(Le Monde 26/06/2010)
La sécurité alimentaire, grande oubliée des sommets internationaux ? Samedi 26 et dimanche 27 juin, dans l'Ontario (Canada), il sera question de régulation du système financier, de taxes sur les transactions financières, mais peu de faim dans le monde. Tout au plus les ONG s'attendent-elles à de nouvelles déclarations d'intention.
La "déclaration de la présidence canadienne" rappelle pourtant l'appel lancé au G8 de L'Aquila (Italie) en 2009, afin de réunir 22 milliards de dollars (16,6 milliards d'euros) pour lutter contre l'insécurité alimentaire dans le monde et insiste sur la nécessité d'"intensifier les efforts pour mettre en œuvre [cet] engagement".
Et pour cause, il ne s'est pour ainsi dire encore rien passé depuis. Ce n'est pas sans raison que le 15 juin, le directeur général de l'Organisation des Nations unies pour l'alimentation et l'agriculture (FAO), Jacques Diouf, lançait un coup de semonce : "J'espère qu'ils [les pays du G8] tiendront leur promesse car, pour l'instant, cet argent n'est toujours pas arrivé à destination, déplorait-il. Espérons que cet effort finisse par se concrétiser."
Seul prémice de réalisation des engagements du sommet de L'Aquila : l'annonce, le 22 avril, d'un "programme global pour la sécurité alimentaire", doté d'un montant initial de 900 millions de dollars, réunissant les Etats-Unis, le Canada, l'Espagne, la Corée du Sud, pays auxquels s'est joint la Fondation Bill et Melinda Gates. On en connaît, depuis le 23 juin, les premiers destinataires (Bangladesh, Haïti, Rwanda, Sierra Leone, Togo).
PROMESSES NON TENUES
"Mais, sur le terrain, il n'y a toujours aucune concrétisation… comme si l'annonce d'investir tenait lieu d'action !, dénonce Bernard Bachelier, directeur de la Fondation pour l'agriculture et la ruralité dans le monde (FARM).
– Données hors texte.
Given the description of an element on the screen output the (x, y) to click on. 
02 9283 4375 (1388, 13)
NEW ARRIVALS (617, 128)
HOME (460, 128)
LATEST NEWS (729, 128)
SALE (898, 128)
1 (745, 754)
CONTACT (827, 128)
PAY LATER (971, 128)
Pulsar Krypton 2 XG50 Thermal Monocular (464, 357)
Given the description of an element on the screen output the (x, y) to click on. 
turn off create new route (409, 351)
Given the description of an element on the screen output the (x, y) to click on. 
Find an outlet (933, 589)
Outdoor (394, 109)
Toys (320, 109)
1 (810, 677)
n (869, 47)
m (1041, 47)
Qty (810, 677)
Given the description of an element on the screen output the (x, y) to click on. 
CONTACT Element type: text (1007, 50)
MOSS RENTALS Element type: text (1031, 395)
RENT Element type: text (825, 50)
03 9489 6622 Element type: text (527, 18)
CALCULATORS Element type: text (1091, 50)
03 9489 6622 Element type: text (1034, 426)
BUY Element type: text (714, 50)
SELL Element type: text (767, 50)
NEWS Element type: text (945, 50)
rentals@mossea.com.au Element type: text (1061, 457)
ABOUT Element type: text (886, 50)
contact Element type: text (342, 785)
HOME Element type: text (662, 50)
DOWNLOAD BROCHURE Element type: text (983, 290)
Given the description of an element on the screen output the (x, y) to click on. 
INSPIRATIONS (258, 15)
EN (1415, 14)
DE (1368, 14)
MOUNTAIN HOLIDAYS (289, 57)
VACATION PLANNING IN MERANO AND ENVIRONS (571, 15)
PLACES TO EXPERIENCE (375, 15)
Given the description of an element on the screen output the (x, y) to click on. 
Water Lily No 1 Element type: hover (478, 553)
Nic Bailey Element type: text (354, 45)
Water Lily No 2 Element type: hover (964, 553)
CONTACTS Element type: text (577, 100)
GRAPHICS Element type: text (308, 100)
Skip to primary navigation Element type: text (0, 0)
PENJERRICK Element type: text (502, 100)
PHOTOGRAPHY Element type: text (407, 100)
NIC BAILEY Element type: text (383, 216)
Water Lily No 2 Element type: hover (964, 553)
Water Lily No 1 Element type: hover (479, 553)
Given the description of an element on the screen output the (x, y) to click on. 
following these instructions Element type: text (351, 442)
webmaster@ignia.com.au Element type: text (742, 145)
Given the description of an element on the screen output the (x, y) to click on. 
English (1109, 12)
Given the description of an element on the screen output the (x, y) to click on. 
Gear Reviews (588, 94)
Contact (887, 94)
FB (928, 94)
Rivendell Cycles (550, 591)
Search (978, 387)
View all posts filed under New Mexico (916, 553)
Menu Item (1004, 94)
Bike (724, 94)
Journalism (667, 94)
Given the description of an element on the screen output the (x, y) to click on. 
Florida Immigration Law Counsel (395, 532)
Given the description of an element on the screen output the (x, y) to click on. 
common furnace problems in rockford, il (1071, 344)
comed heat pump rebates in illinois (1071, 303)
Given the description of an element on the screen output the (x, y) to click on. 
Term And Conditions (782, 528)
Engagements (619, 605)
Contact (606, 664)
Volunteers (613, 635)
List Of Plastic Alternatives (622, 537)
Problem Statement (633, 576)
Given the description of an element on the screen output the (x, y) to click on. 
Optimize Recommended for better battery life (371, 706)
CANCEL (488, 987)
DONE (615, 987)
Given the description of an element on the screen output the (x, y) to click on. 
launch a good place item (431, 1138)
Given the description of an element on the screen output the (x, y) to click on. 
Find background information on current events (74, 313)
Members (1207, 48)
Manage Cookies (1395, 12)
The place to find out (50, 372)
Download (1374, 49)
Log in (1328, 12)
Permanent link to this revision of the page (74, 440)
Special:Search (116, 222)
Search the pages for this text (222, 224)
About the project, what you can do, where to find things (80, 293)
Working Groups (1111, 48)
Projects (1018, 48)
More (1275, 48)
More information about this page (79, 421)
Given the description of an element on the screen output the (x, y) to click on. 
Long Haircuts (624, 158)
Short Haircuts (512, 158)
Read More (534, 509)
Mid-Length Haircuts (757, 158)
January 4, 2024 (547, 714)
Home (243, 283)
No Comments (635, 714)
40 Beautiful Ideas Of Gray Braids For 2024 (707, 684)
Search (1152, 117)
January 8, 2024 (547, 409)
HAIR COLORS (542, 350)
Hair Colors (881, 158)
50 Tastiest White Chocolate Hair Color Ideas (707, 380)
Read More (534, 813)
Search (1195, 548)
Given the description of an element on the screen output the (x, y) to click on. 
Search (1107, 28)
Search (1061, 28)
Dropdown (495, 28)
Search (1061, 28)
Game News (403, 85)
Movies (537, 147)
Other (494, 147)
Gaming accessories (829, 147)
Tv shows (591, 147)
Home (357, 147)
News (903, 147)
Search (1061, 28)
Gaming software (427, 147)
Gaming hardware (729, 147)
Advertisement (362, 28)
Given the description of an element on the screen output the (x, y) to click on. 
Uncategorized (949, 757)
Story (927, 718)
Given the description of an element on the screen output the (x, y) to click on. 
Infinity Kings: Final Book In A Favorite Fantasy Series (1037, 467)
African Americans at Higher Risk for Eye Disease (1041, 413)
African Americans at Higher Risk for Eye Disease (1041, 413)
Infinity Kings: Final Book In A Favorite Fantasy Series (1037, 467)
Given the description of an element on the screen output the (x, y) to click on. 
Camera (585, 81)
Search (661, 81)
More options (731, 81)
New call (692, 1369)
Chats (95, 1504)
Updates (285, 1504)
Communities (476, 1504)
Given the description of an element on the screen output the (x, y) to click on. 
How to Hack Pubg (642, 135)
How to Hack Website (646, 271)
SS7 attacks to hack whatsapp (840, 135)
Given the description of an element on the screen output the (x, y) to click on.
On ne sait toujours pas sous quelles modalités vont être mobilisés les 22 milliards promis à L'Aquila : sous forme de dons, de prêts ?" Il y a pourtant urgence car la situation continue de se dégrader.
FARM comme les ONG Oxfam ou encore Action contre la Faim ne manquent pas d'alerter sur la dégradation de la situation : dans le monde, la barre du milliard de personnes souffrant de sous-nutrition a été franchie pour la première fois en 2009. Et le spectre de la famine menace désormais 10 millions de personnes dans l'est du Sahel (au Tchad, au Niger, dans le nord du Burkina Faso et le nord-est du Mali).
"Il est temps que les pays développés se mettent d'accord sur les mécanismes permettant de dégager les sommes promises", insiste Jean-Denis Crola, chargé du plaidoyer justice économique chez Oxfam, qui appelle les pays du G20 à s'accorder pour qu'une partie des retombées de la taxe sur les transactions financières – si elle était adoptée – soit consacrée à l'insécurité alimentaire.
Ne se faisant cependant guère d'illusions sur les mesures concrètes qui pourraient sortir des G8 et G20 de ce week-end, les ONG appellent la France, qui présidera le G20 en 2011, à se ressaisir et à prendre à bras le corps ce dossier pour le sortir de l'enlisement.
En juin 2008, lors de la Conférence sur la sécurité alimentaire mondiale, Nicolas Sarkozy ne lançait-il pas un plaidoyer en faveur du "développement des agricultures locales", présenté comme "la seule solution, la solution durable, responsable" à cet "impératif" de sécurité alimentaire ? Dans le cadre de l'appel d'Aquila, Paris s'est engagé à consacrer 1,5 milliard d'euros à cette fin, sur la période 2009-2011. Reste que si le président de la République a promis qu'en 2011 un "G20 agricole" précèderait le G20, la France ne montre pas la voie.
L'aide publique au développement (APD) française consacrée au secteur "Agriculture et sécurité alimentaire" est loin d'être à la hauteur de toutes ces promesses. Selon une étude de l'Oxfam, cette aide est à son plus bas niveau depuis 2007, année du déclenchement de la crise alimentaire : elle s'élevait en 2009 à 410 millions d'euros, contre 483 millions d'euros en 2007, soit une baisse de 15 %. "Non seulement le montant de cette aide est en baisse mais aussi sa qualité. Car elle est déployée sous forme de prêts auxquels ne peuvent accéder ceux que la France prétend vouloir aider, relève M. Crola, auteur de l'étude. La France doit mettre en cohérence ses discours et ses actions."